====== BRANO PROPOSTO

Mercati: il voto non cambia in modo rilevante le prospettive europee

Delitala (Pictet AM): l'Italia, il cui governo sarebbe rappresentato solo all'opposizione nel Parlamento Europeo, rischia l'emarginazione e questo non agevolerà il dialogo, in vista della legge di bilancio

Le ultime proiezioni sulla formazione del prossimo Parlamento europeo mostrano che i partiti europeisti, Popolari, Socialisti, Liberali, Verdi e Sinistra, mantengono la maggioranza seppure con una maggiore frammentazione. I sovranisti crescono, ma non si è verificata l'ondata euroscettica che tanti paventavano. Qualunque sarà l'effettiva aggregazione di Governo, rimarrà un Parlamento di impronta europeista, dove le voci di dissenso difficilmente potranno influenzare sensibilmente le politiche. È evidente, però, che ora Popolari e Socialdemocratici, avendo perso la maggioranza assoluta delle preferenze, dovranno cercare nuove alleanze, includendo Liberali, Verdi o entrambi.
I Liberali includono i francesi di En Marche, mentre i Verdi hanno sfondato soprattutto in Germania. Quindi, è evidente che Merkel e Macron, potrebbero spingere in due direzioni diverse: l'inclusione dei Verdi presuppone nuovi equilibri anche interni alla Germania, Macron, invece, punterebbe a superare la logica tedesca del partito dominante (e trovare sponda nella nuova Lega Anseatica).

============

DA SVOLGERE:
A – Cita dall'articolo sul voto europeo il passo che comincia con "I Liberali includono" e termina con "nuova Lega Anseatica).".
B – Secondo l'articolo sul voto europeo, in quale paese i Verdi hanno sfondato soprattutto?
C – Prosegui l'articolo sul voto europeo a partire dalla sua ultima frase.
I dati seguenti provengono da una fonte diversa.

====== ESTRATTO DEI DATI

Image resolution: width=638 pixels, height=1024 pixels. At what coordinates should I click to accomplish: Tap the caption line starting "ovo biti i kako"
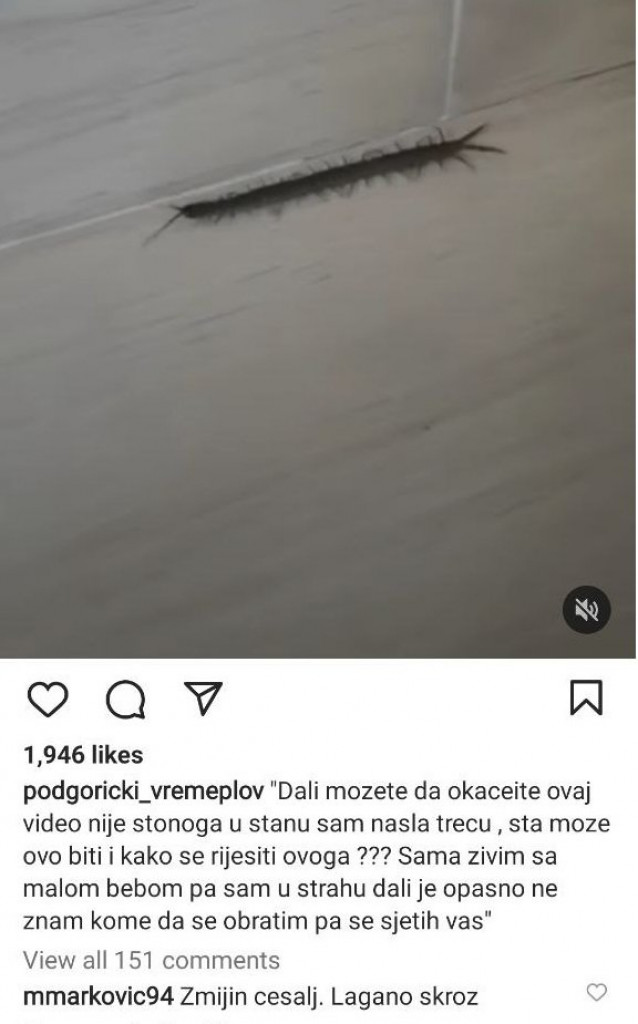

============

RISULTATI:
A –
I Liberali includono i francesi di En Marche, mentre i Verdi hanno sfondato soprattutto in Germania. Quindi, è evidente che Merkel e Macron, potrebbero spingere in due direzioni diverse: l'inclusione dei Verdi presuppone nuovi equilibri anche interni alla Germania, Macron, invece, punterebbe a superare la logica tedesca del partito dominante (e trovare sponda nella nuova Lega Anseatica).

B – In Germania.

C –
Al momento, non è semplice capire come si chiuderanno i giochi dei raggruppamenti e delle nomine. Il sospetto è che per il candidato dei Popolari Manfred Weber alla Commissione gli spazi si stiano restringendo.
L'Italia, il cui governo sarebbe rappresentato solo all'opposizione nel Parlamento Europeo, rischia l'emarginazione e questo non agevolerà il dialogo, in vista della legge di bilancio.
Sul fronte interno, il rovesciamento dei rapporti di forza tra Lega e M5S apre interrogativi sulla tenuta del governo e dello stesso Parlamento: l'ipotesi delle elezioni anticipate resta percorribile, ma deve tenere in considerazione i tempi per l'approvazione della prossima legge di bilancio. Storicamente non ci sono state tornate elettorali politiche in Italia in autunno, pertanto lo scenario centrale è che l'attuale maggioranza possa essere la medesima che discuterà i vincoli di bilancio con la (nuova) Commissione. Si è già visto che quando l'Europa non concede spazi, il livello del confronto interno sale. Quindi si ritenta di forzare questi limiti, ma probabilmente senza grande possibilità di successo.

A questo punto un rimpasto di governo a breve o anche nuove elezioni nel 2020 sono più probabili.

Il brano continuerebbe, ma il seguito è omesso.